Robert Wharton, 56, is on death row at the State Correctional Institution-Phoenix in Montgomery County.

He and Mason were 20-year-old construction workers from Germantown when they forced their way at knifepoint into the Harts’ house on Pleasant Street. Wharton sought revenge after not being paid for construction work at a religious radio station in Phoenixville managed by Bradley Hart and owned by his father, the Rev. B. Sam Hart, Assistant District Attorney Thomas Bello told jurors at the defendants’ 1985 trial.

The assailants tied up the two victims and watched TV for several hours. Mason then took Bradley Hart to the basement, where he plunged Hart’s face into a bucket of water and strangled him with an electrical cord. Wharton, meanwhile, took Ferne Hart to the upstairs bathroom. He bound her face with duct tape, choked her with a necktie, and partially undressed her, according to court records. “I dunked her head in the water,” he told police. “I held her head down in the water till the bubbles stopped after a while.”

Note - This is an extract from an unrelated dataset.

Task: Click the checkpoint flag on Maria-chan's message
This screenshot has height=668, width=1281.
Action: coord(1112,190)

The jury imposed two death sentences on Robert Wharton and gave Mason life in prison. Afterward, Bello told The Inquirer at the time: “The only difference between the two was that one killed a woman and the other killed a man. And the jury was made up of two men and 10 women.” (Bello, who rejoined the DA’s Office in February as a supervisor after nearly 30 years as a defense attorney, has since declined to comment on the case.)

In 1992, after the state Supreme Court vacated Wharton’s sentence because of an erroneous jury instruction, a second jury again imposed his double death sentence.

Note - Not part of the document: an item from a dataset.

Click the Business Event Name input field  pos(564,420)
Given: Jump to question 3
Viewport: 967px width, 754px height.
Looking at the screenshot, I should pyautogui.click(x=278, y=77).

Wharton’s sole remaining claim before Goldberg is whether Wharton’s former lawyer was ineffective for failing to tell the jury about Wharton’s alleged positive adjustment to prison between his two sentencing hearings.

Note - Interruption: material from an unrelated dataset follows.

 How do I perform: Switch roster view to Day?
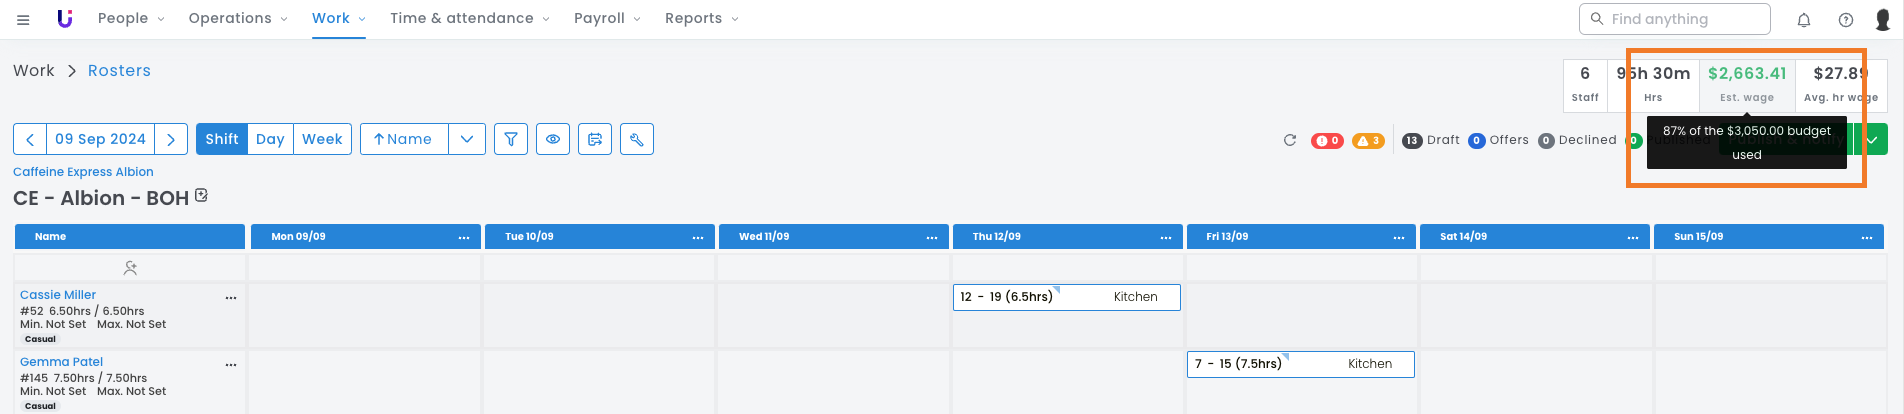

In a court filing last month, Wharton’s federal public defenders argued that his “prison record is more positive than the Attorney General makes it appear.

Lisa Hart said that although she could understand that Krasner would not seek the death penalty in future cases, she couldn’t understand how he would “tamper with” past cases. “Don’t rewrite history,” she said.

Meanwhile, the Pennsylvania Supreme Court on Wednesday will hear arguments in a Philadelphia City Hall courtroom in Cox’s case and that of another death-row inmate, Kevin Marinelli of Northumberland County. The Philadelphia DA’s Office is expected to side with federal public defenders representing both men in arguing that the death penalty is unconstitutional.

The AG’s Office, which represents the commonwealth in Marinelli’s case, is expected to take an opposing position, arguing that the death-penalty issue should be resolved by the legislature, not the court.

The justices’ eventual decision could affect not just future death-penalty cases, but also the approximately 130 other death-sentenced inmates in the state, including Wharton.